Un sentiment que j’ai gardé pour moi.

Il faut dire que j’ai passé par le « tech » et le « poly », ainsi, j’ai cumulé dix ans d’études techniques exigeantes et rébarbatives qui ne transpirent pas la légèreté, l’ouverture d’esprit et la franche rigolade.

À l’approche de la fin de mon parcours professionnel, il m’arrive de rencontrer d’anciens camarades et de partager des discussions un peu plus intimes sur notre vécu d’ingénieur et plus particulièrement de notre vécu dans cette école. À ma grande surprise, la perception d’un mauvais souvenir est partagée par plusieurs.

EPFL, son campus rieur et accueillant

D’ailleurs, la majorité de mes camarades de promotion n’ont jamais remis les pieds sur le campus, ni pour une post-formation, ni par nostalgie, ni même par curiosité. Je pourrais même y voir une forme de rejet.
De même, j’observe que l’association des anciens élèves (Alumni) n’attire pas et ne s’impose pas comme une organisation fédératrice comme peuvent l’être leurs équivalentes des Ivy League américaines.

D’autre part, j’ai des contacts avec la jeune génération d’étudiants de l’EPFL. Leur perception et leur vécu n’ont pas fondamentalement changé : incertitude, stress, vie monacale, burn out, sont les thèmes que j’ai entendus. En revanche, plaisir, accomplissement ou passion ne font pas partie de leur vocabulaire.
À 20 ans, c’est un peu dommage.

Les soldats de l’industrie

C’est finalement très tardivement que je me suis posé des questions sur la pertinence du traitement pour le moins rugueux réservé aux étudiants des écoles d’ingénieurs.

Les écoles polytechniques dépendent du gouvernement fédéral, contrairement aux universités qui dépendent des cantons. Elles revêtent un caractère stratégique pour leur rôle dans l’innovation et la compétitivité de la Suisse. Elles forment les soldats de l’industrie, ce qui pourrait expliquer l’esprit que je qualifie volontiers de militaire.

Si j’observe les autres voies dites royales que sont la médecine et le droit, je constate un esprit de corps assez développé. Entre eux, les médecins et les avocats ne se font pas de cadeaux. Cependant, s’ils sont attaqués de l’extérieur, le corps défend ses ouailles envers et contre tout.
C’est tout l’inverse des ingénieurs dont la loyauté va à l’entreprise et à la meilleure solution. Ils vont au champ de bataille comme les braves soldats qu’ils sont. Quitte à prendre une volée de plomb au passage.

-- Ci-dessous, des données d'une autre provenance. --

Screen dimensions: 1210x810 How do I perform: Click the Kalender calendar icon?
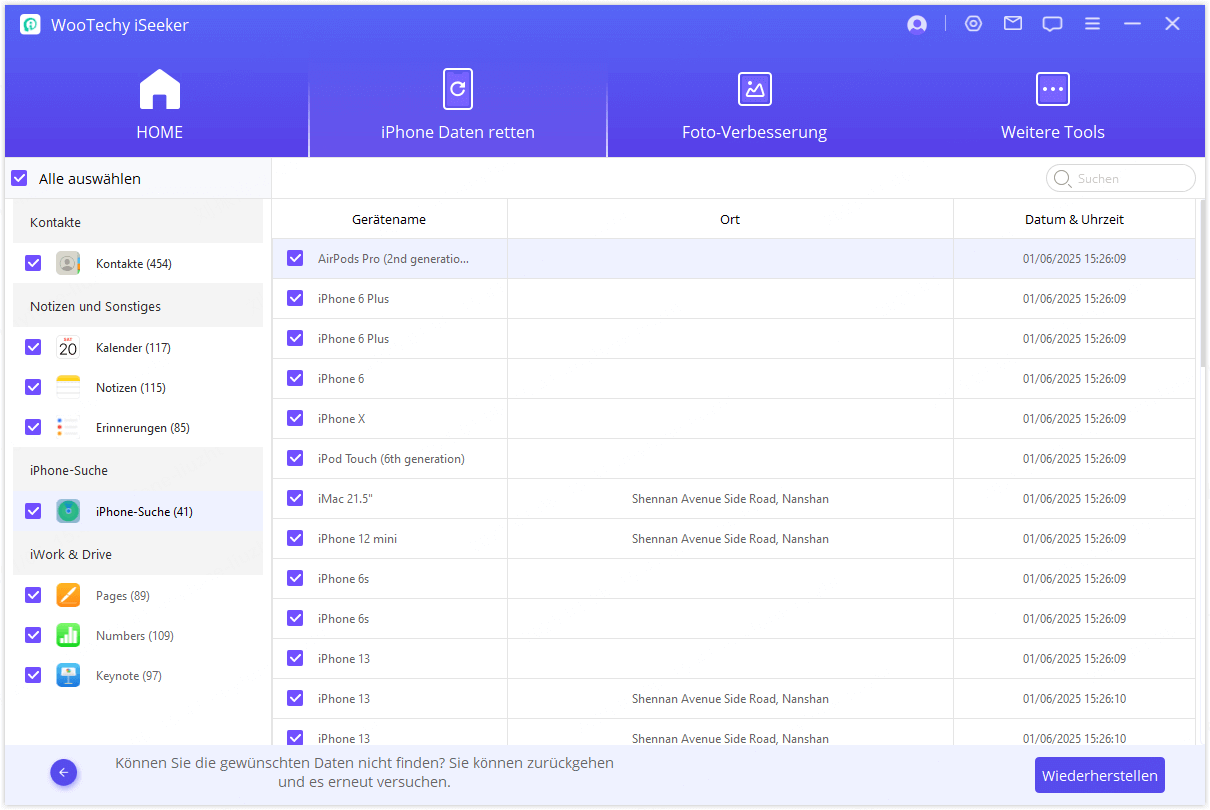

L’ingénieur ne défend pas sa profession et ses pairs. De cette faiblesse, il devient l’instrument corvéable à merci de celui qui l’emploie. Et comme souvent, son art est obscur et complexe, il peine à défendre une position et pire, le pouvoir lui échappe.

And so what ?

La société pourrait considérer que former des soldats de la technique est le seul objectif à atteindre. Les ingénieurs ont pour mission de faire fonctionner la machine, voire de l’améliorer, le tout dans le plus grand silence. Charge aux politiques, aux financiers et aux juristes de diriger les organisations et de tirer les lauriers de la prospérité créée par les ingénieurs.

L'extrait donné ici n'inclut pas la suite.